The future, according to Ferguson, is not one giant model that does everything (AGI), but "many, many models." He sees a shift toward smaller, purpose-built models that companies can actually own and fine-tune. This is where the economics make sense. "I can actually find a model that is really purpose-built for what I'm doing at an 11x lower cost," he explained. This ability to own the model and control the economics is the only way to survive the "physics" of scaling a business.

This is the core thesis behind Fireworks AI — providing the infrastructure for companies to deploy and fine-tune purpose-built models rather than paying premium rates for one-size-fits-all solutions.

The SaaS Mirage and the Security Horizon

A question from the audience probed the "SaaS Apocalypse" — the idea that AI will replace traditional software-as-a-service models. Ferguson's take was nuanced. He called the idea that SaaS is dying a "mirage."

While AI agents can theoretically do the work of software, the friction lies in identity and data. "Identity is really, really hard," he said. "Figuring out who should have access to what... is still quite difficult." Until agents can securely navigate the complex permissions and data silos of the enterprise, traditional SaaS applications — which serve as trusted containers for this data — will remain. He noted that only about 5% of data is public; the rest is locked in organizational silos that agents can't yet reliably access.

This led to a final, darker note on security. Ferguson admitted that security is currently a "mess." The attack surface is expanding exponentially as AI agents are given more autonomy. "We don't know where we are going," he admitted regarding the security landscape, noting that even basic systems are vulnerable and that AI is being used by bad actors just as effectively as by defenders.

The Bottom Line

Despite the talk of GPU scarcity, automated agents, and infrastructure costs, Ferguson closed on a human note. He reflected on the changing nature of work, noting that his ability to manage tasks has increased because he can now deploy "ten agents" to handle parallel processing.

The future he described isn't one where humans are obsolete, but one where they are conductors of a digital orchestra. Just as he likened a growing startup to a band that eventually becomes an orchestra requiring different management styles, the "Future of AI" is about learning to orchestrate these new, powerful instruments.

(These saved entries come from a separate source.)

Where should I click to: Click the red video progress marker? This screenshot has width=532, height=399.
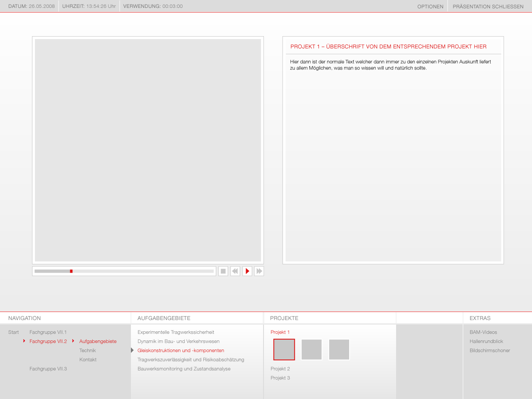tap(71, 271)
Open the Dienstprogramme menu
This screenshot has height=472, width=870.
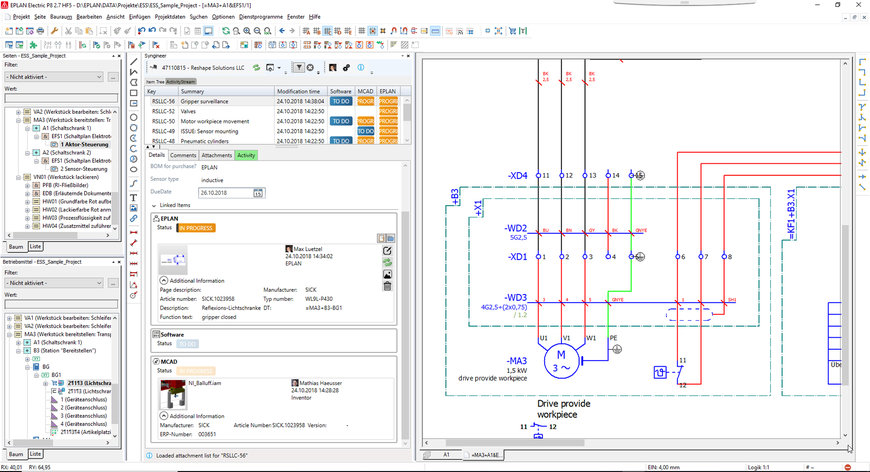click(260, 17)
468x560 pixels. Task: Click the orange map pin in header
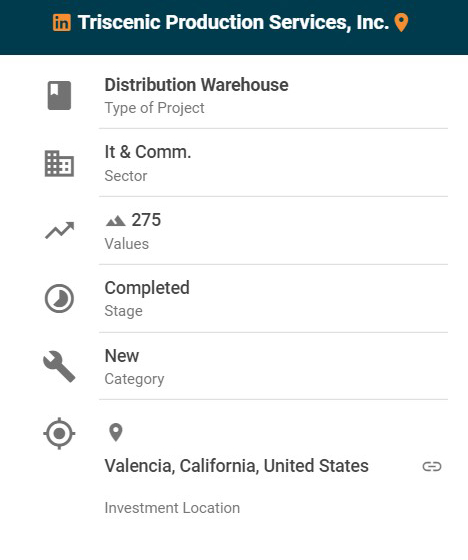(x=401, y=23)
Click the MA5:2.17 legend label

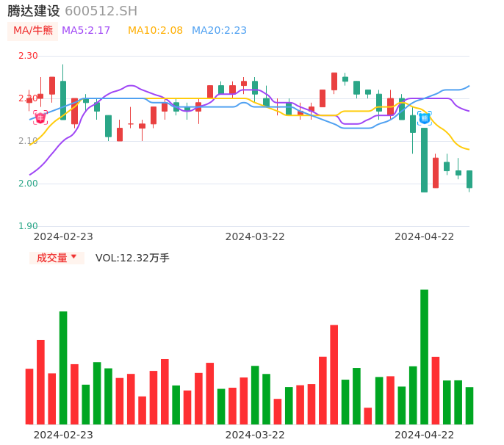(x=86, y=31)
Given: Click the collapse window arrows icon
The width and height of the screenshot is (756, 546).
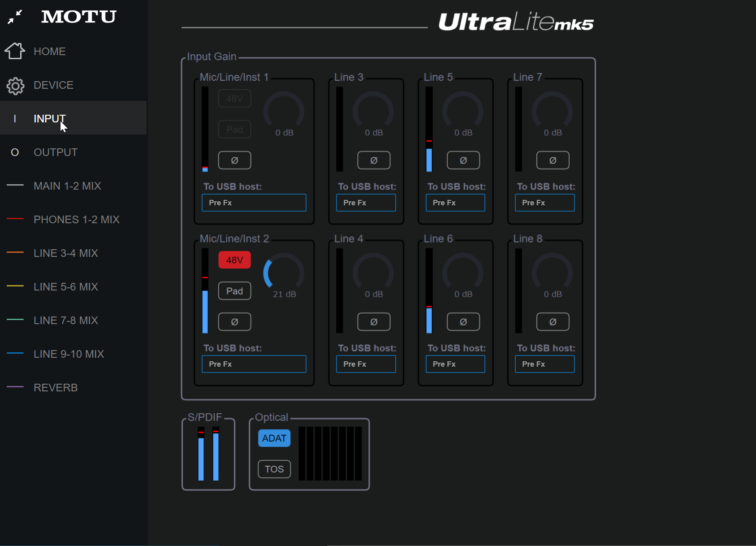Looking at the screenshot, I should pos(15,17).
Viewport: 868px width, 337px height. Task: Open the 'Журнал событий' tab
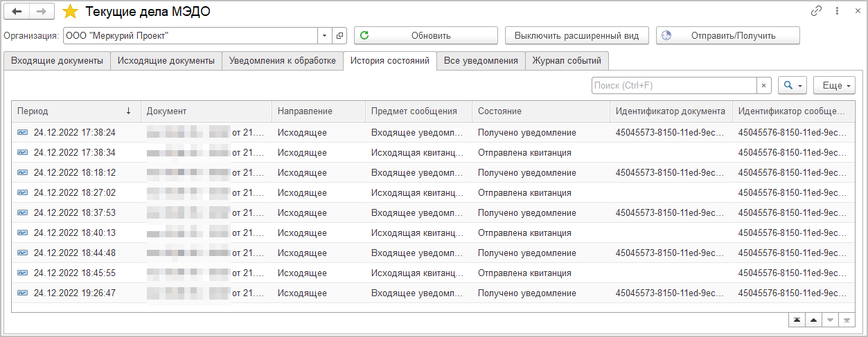coord(567,61)
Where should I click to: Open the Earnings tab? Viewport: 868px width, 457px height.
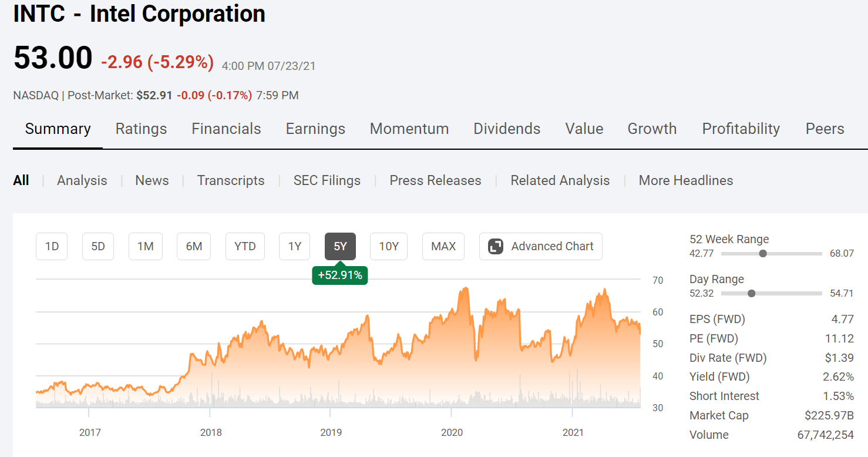point(315,129)
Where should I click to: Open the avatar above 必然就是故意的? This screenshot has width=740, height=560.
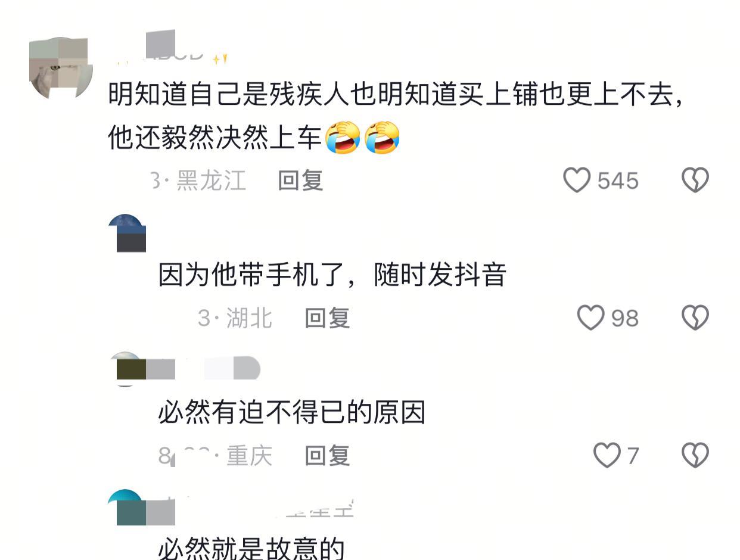pyautogui.click(x=126, y=508)
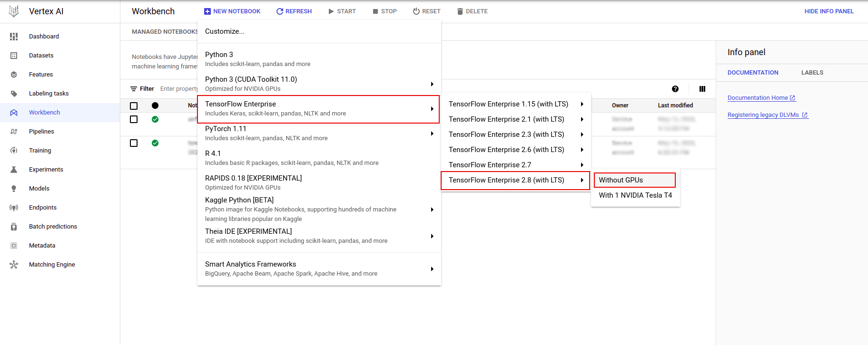Expand Python 3 (CUDA Toolkit 11.0) submenu

[x=319, y=84]
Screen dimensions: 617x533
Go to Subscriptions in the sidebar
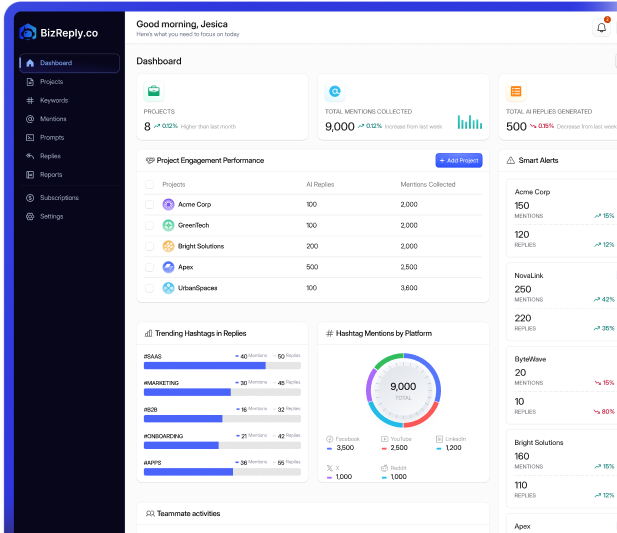pos(58,198)
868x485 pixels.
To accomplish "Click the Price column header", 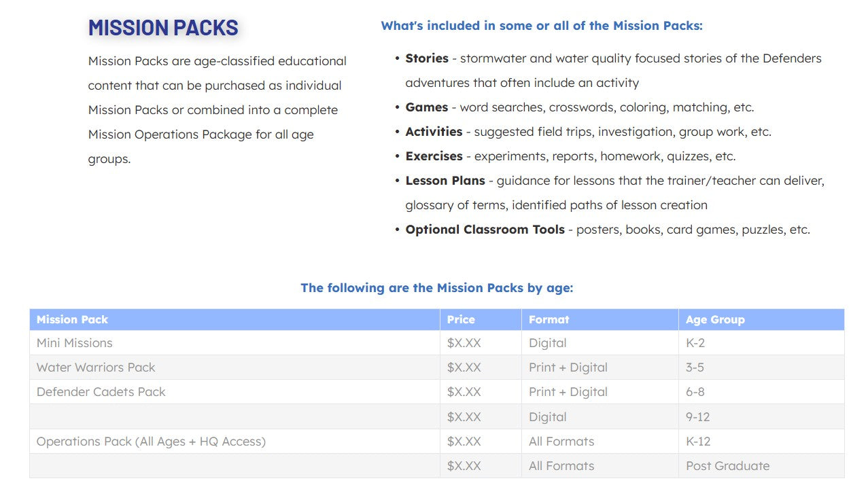I will coord(461,320).
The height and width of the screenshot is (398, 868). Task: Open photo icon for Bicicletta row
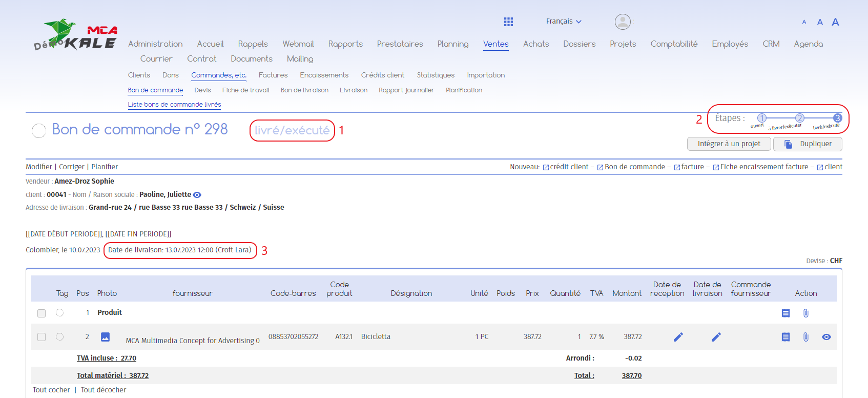click(105, 337)
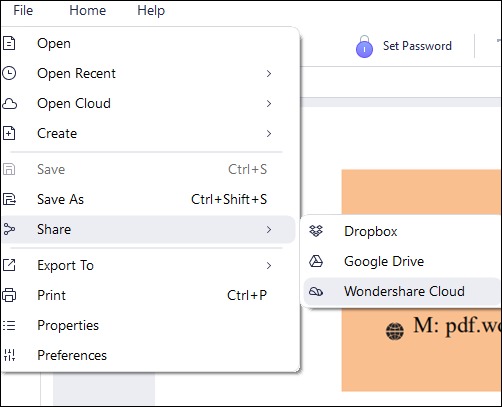The image size is (502, 407).
Task: Click the Wondershare Cloud icon
Action: click(x=316, y=291)
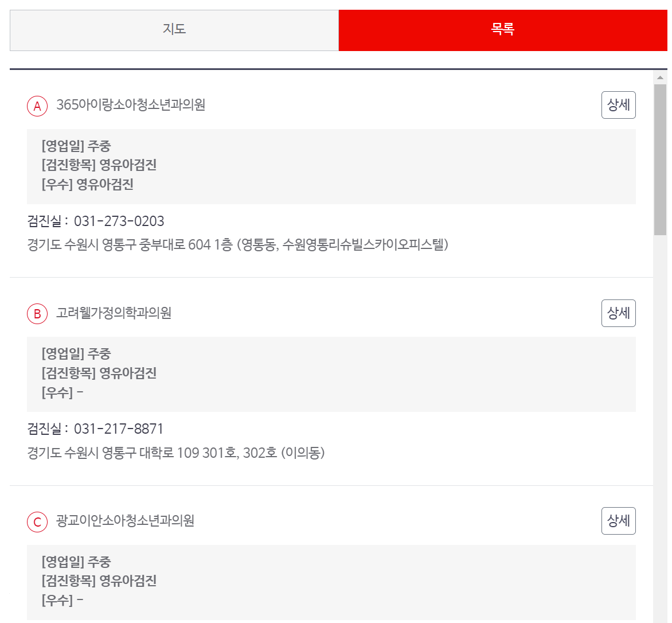Click the C marker for 광교이안소아청소년과의원

click(37, 521)
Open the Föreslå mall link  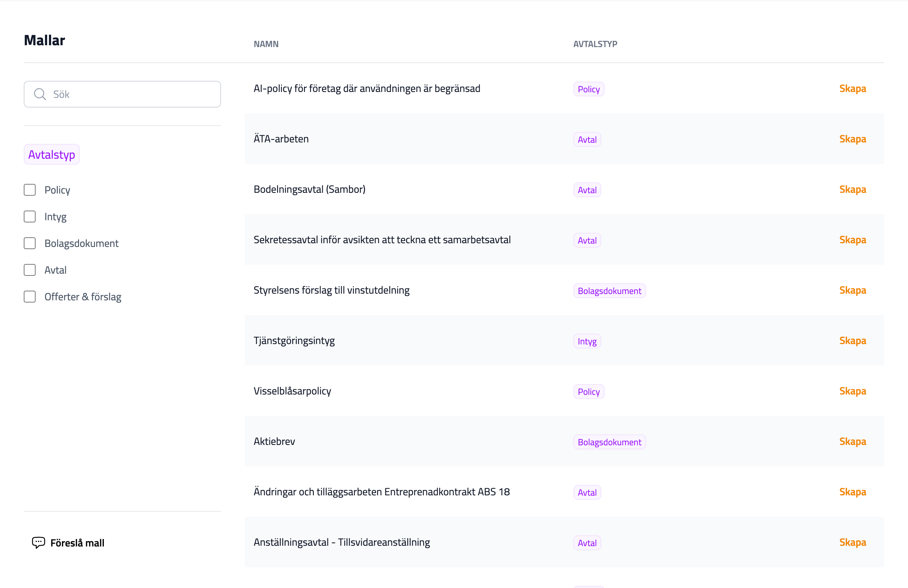tap(77, 543)
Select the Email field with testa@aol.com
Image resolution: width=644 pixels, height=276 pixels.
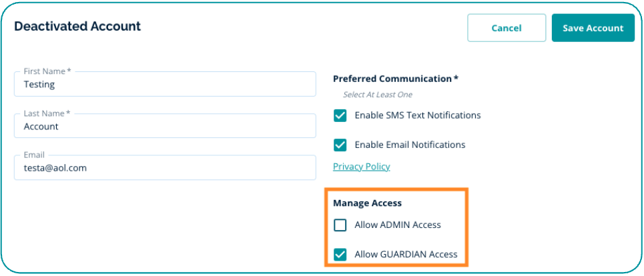(x=165, y=168)
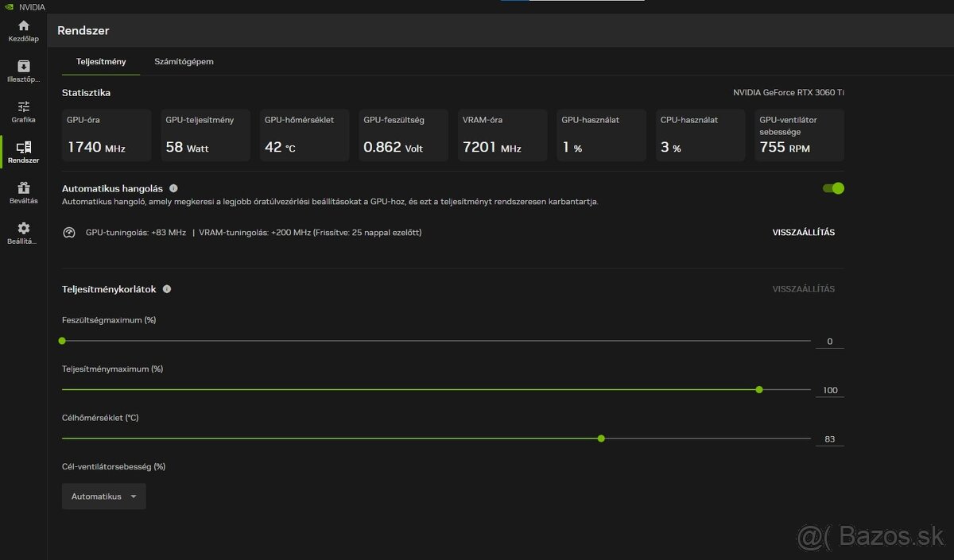Click the Célhőmérséklet slider handle
Image resolution: width=954 pixels, height=560 pixels.
point(601,438)
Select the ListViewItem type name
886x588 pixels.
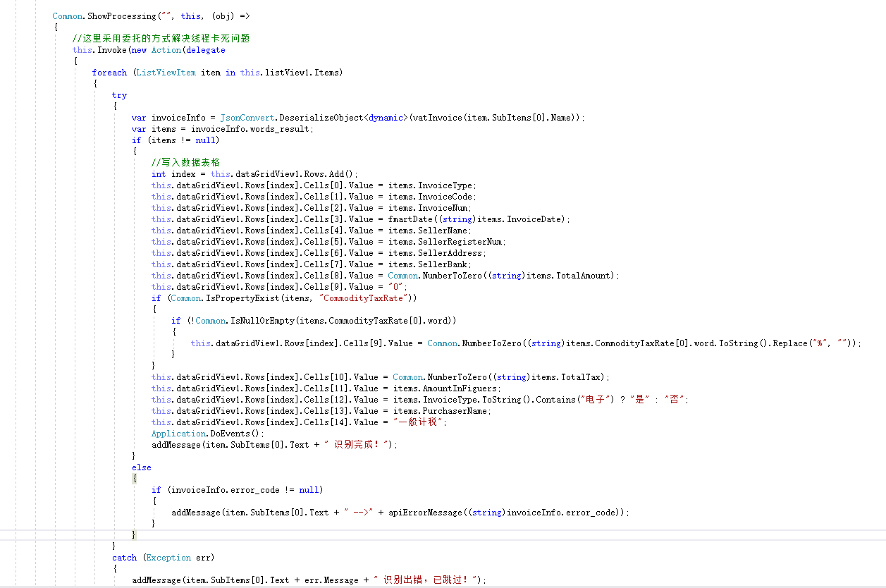(166, 73)
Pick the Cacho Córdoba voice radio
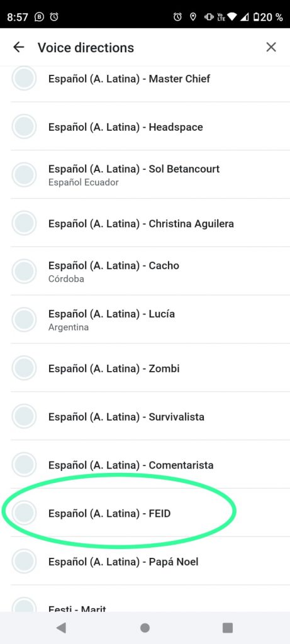290x644 pixels. click(x=25, y=272)
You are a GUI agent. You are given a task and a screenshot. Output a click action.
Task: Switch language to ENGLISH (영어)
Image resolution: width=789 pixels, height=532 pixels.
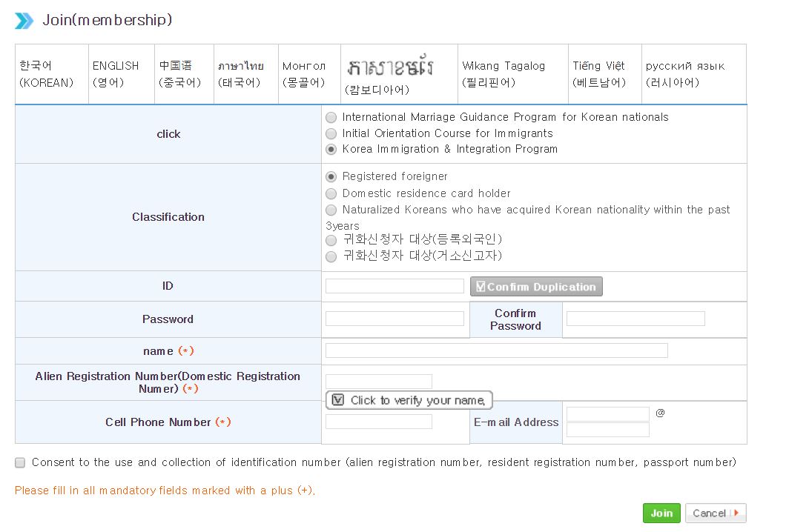pos(119,73)
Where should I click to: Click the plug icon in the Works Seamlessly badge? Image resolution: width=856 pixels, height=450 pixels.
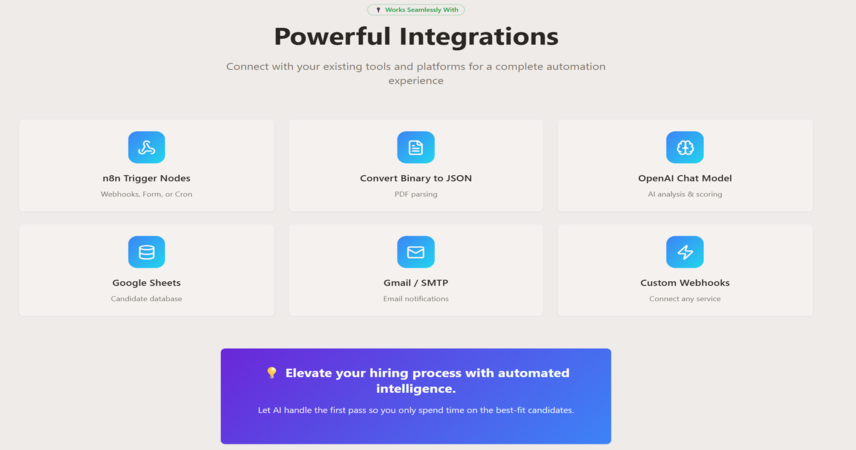pyautogui.click(x=378, y=10)
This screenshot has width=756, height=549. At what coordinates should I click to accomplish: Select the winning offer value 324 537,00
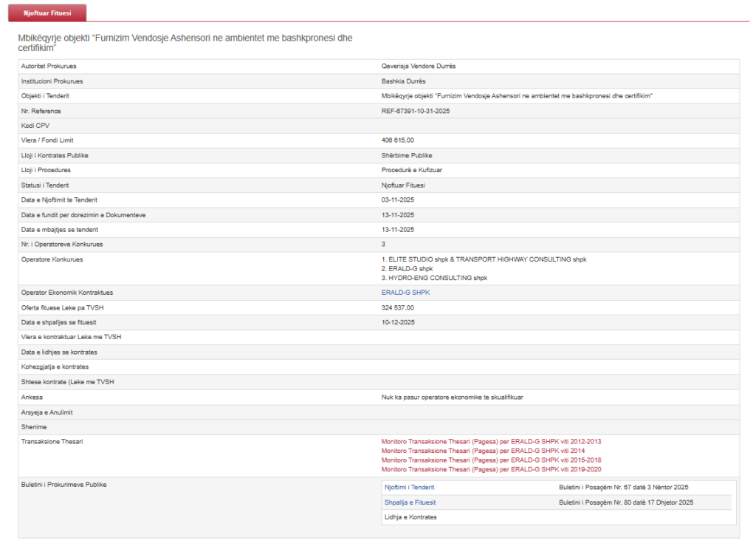point(397,307)
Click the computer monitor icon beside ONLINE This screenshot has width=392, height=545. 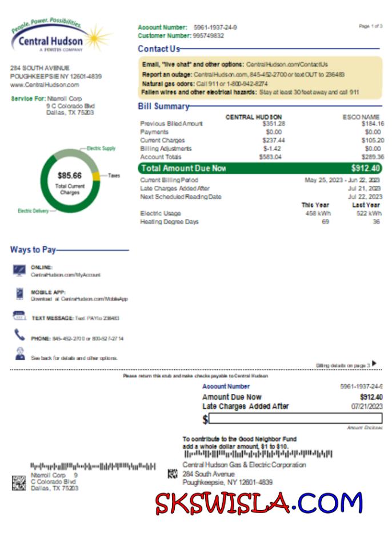[x=19, y=270]
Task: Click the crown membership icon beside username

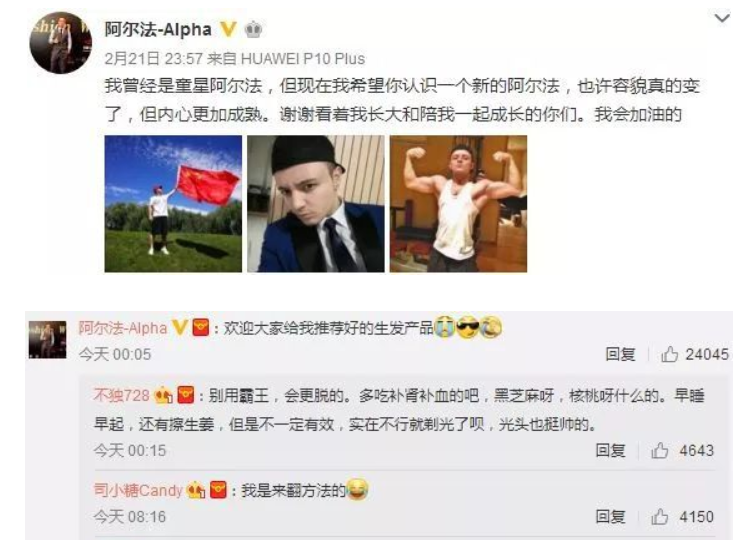Action: 254,30
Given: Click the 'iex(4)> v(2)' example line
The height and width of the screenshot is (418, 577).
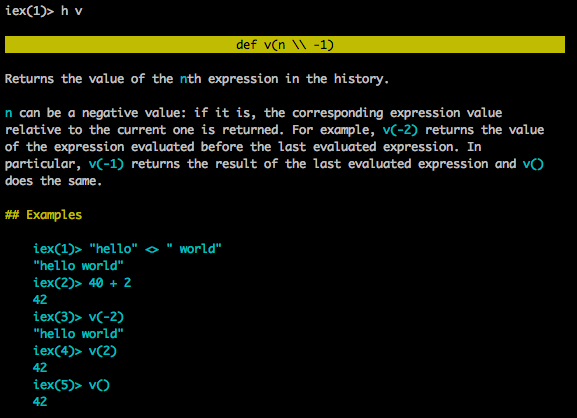Looking at the screenshot, I should pos(75,351).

The takeaway was clear: the magic of the "demo phase" is over. We are now in the engineering phase, where the winners will be decided not by who has the flashiest demo, but by who understands the physics, the economics, and the infrastructure of intelligence.


Rob Ferguson spoke at the "Future of AI" event presented by Leverage.Work in San Francisco. He is formerly the Head of AI for Microsoft for Startups and currently leads initiatives at Fireworks AI.